We used univariable and multivariable logistic regression models to assess the prevalence of help-seeking for IPV in the past 12?months and examined associations with different forms of IPV and sociodemographic factors.
The proportion of ever-married women aged 15–49?years who reported physical, sexual, or emotional IPV in the last 12?months increased from 23% in NFHS-3 (2005–2006) to 25% in NFHS-4 (2015–2016). In both surveys, few women sought help. Informal sources of help were preferred over formal sources, which declined from NFHS-3 to NFHS-4 (any help: 24.5 to 13.8%; informal help: 24.1 to 13.4%; and formal help: 1.2 to 1.1%). Women from lower castes and women with children were less likely to seek formal help. Over the two surveys, the odds of formal help-seeking for sexual IPV in the past 12?months remained similar (NFHS-3 aOR 1.9, 95% CI 1.4, 2.5. NFHS-4 aOR 1.9, 95% CI 1.4, 2.6). The odds were slightly higher for emotional IPV (NFHS-3 aOR 2.5, 95% CI 1.8, 3.3. NFHS-4 aOR 2.7, 95% CI 2.0, 3.7) and spousal control (NFHS-3 aOR 2.0, 95% CI 1.4, 3.0. NFHS-4 aOR 2.3, 95% CI: 1.4, 3.7).
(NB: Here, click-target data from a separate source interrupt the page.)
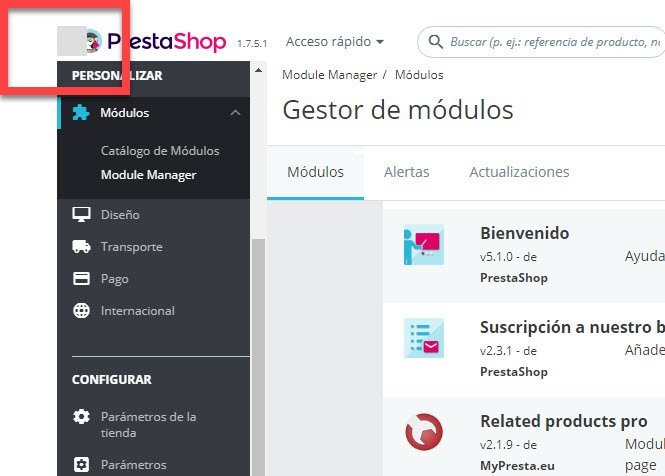The width and height of the screenshot is (665, 476).
Task: Open Catálogo de Módulos submenu item
Action: pos(160,151)
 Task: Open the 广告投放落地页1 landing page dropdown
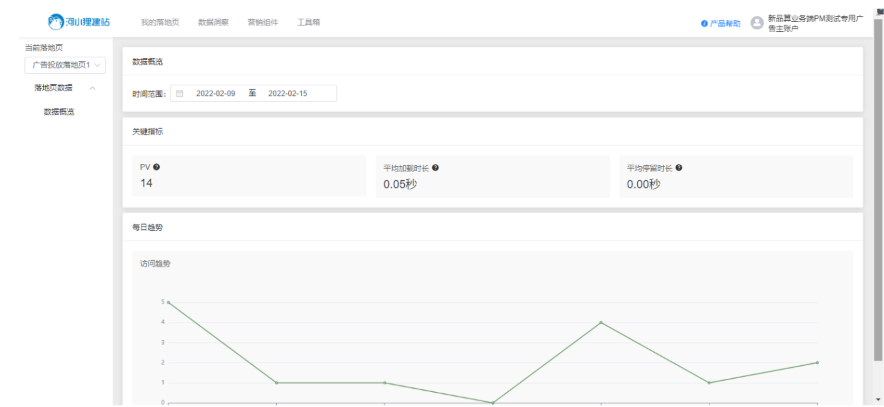click(67, 65)
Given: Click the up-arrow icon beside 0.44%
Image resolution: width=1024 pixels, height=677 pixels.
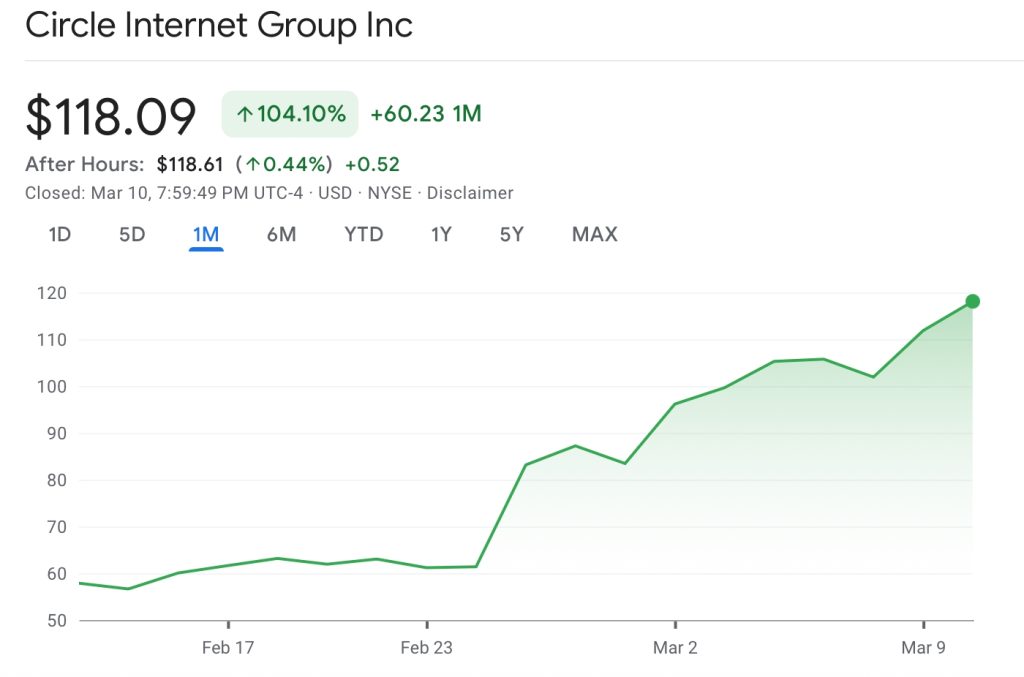Looking at the screenshot, I should click(x=253, y=164).
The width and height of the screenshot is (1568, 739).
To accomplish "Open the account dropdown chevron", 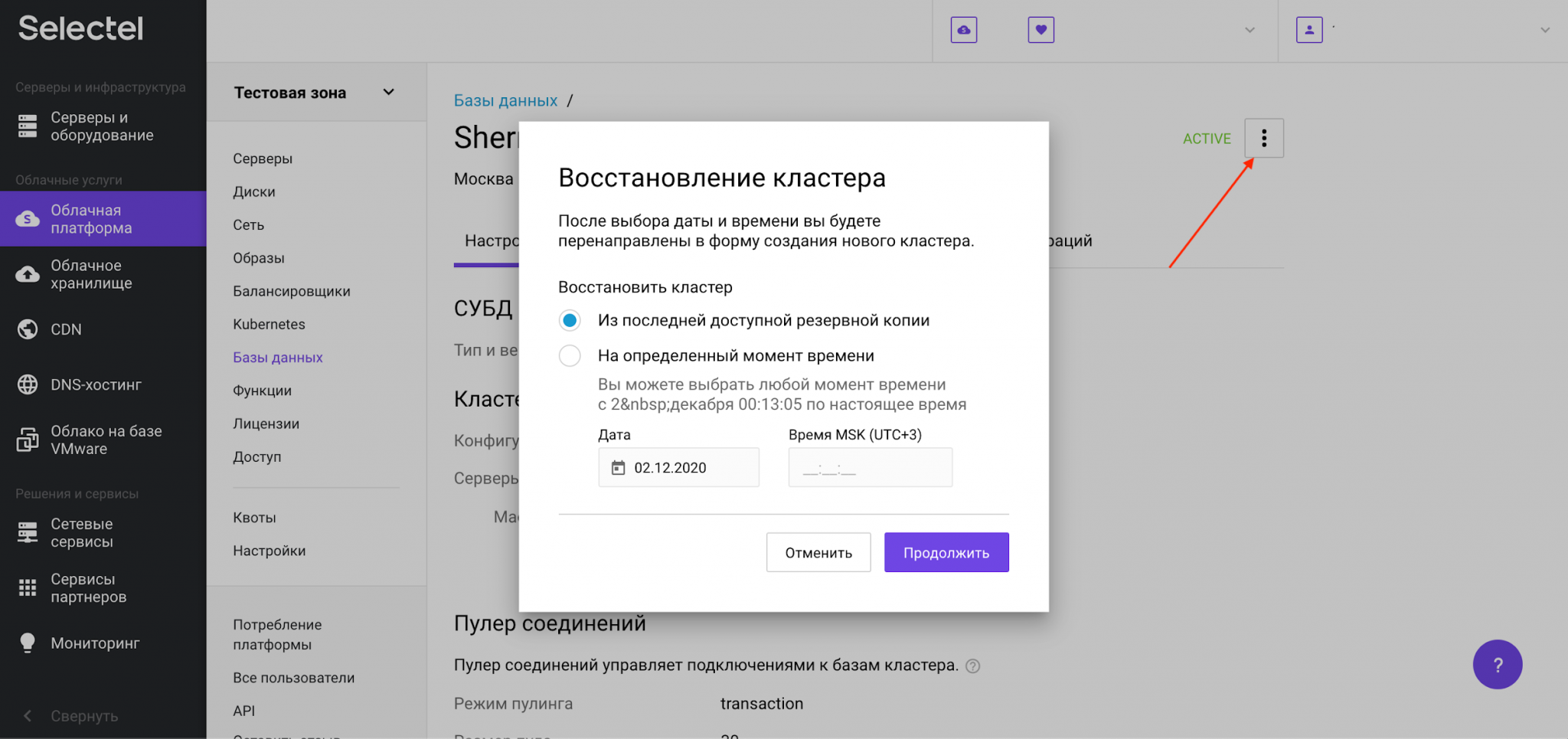I will click(x=1545, y=30).

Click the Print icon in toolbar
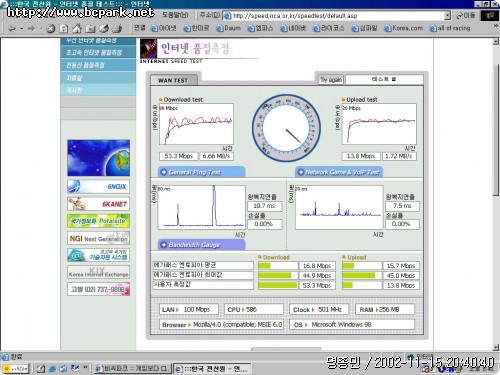pyautogui.click(x=117, y=29)
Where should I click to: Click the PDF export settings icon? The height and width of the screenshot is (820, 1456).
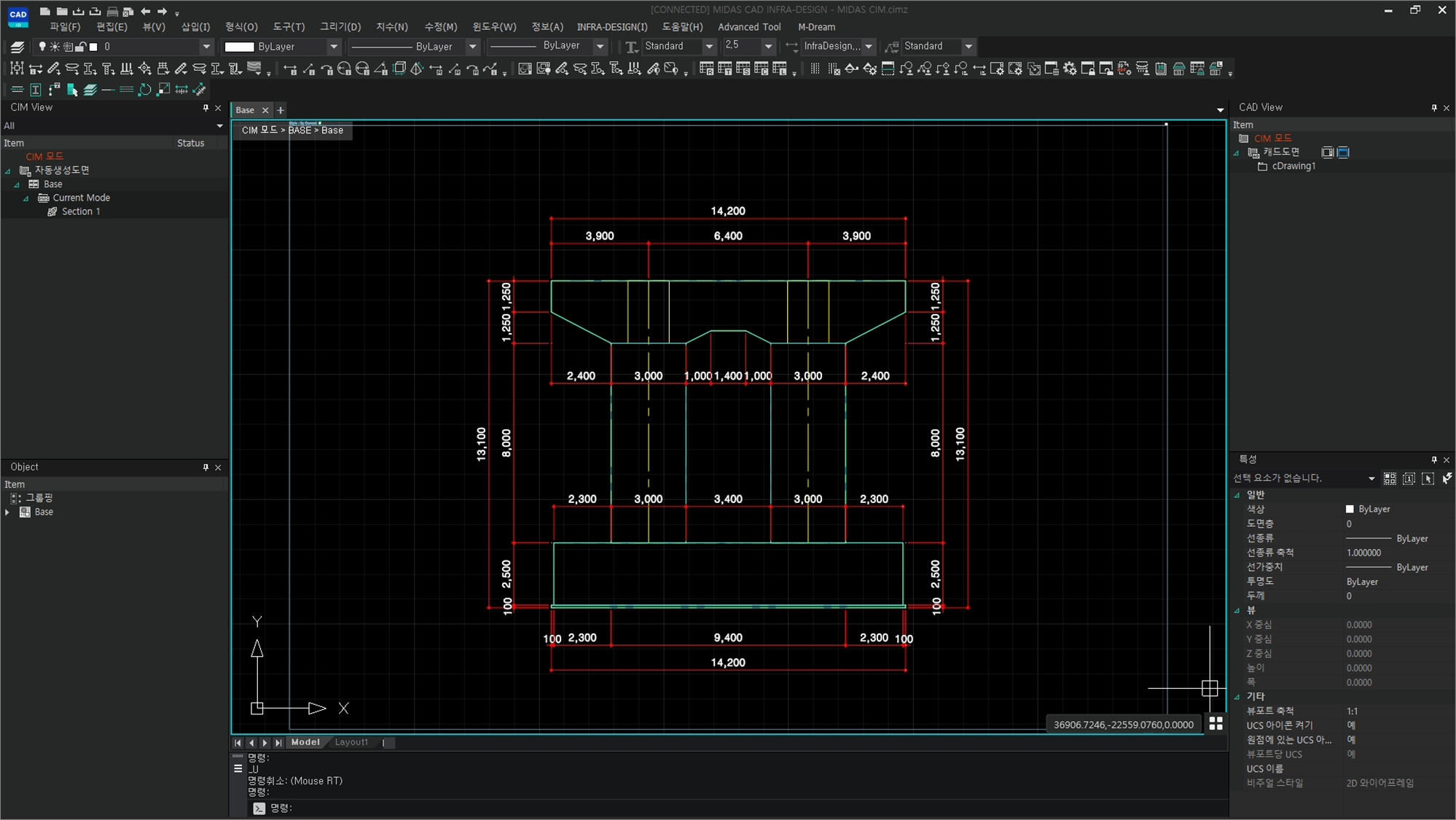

Low disclosure and help-seeking impact a country’s social, cultural, economic, and political progress. The PWDVA did not appear to result in increases in help-seeking among women in India who experienced IPV. Further work is needed to understand barriers to help-seeking in the presence of public policy efforts to support women affected by IPV. These may include poor implementation and enforcement of Policy, as well as normalization and justification of gender-based violence. We recommend a deeper understanding of help-seeking across all systems to establish a barometer of help-seeking. An increase in formal or informal help-seeking is an indicator of reduced tolerance of IPV and the enabling environment of the PWDVA 2005 for tracking progress toward the SDGs of gender equality and the eradication of all forms of gender-based violence and discrimination.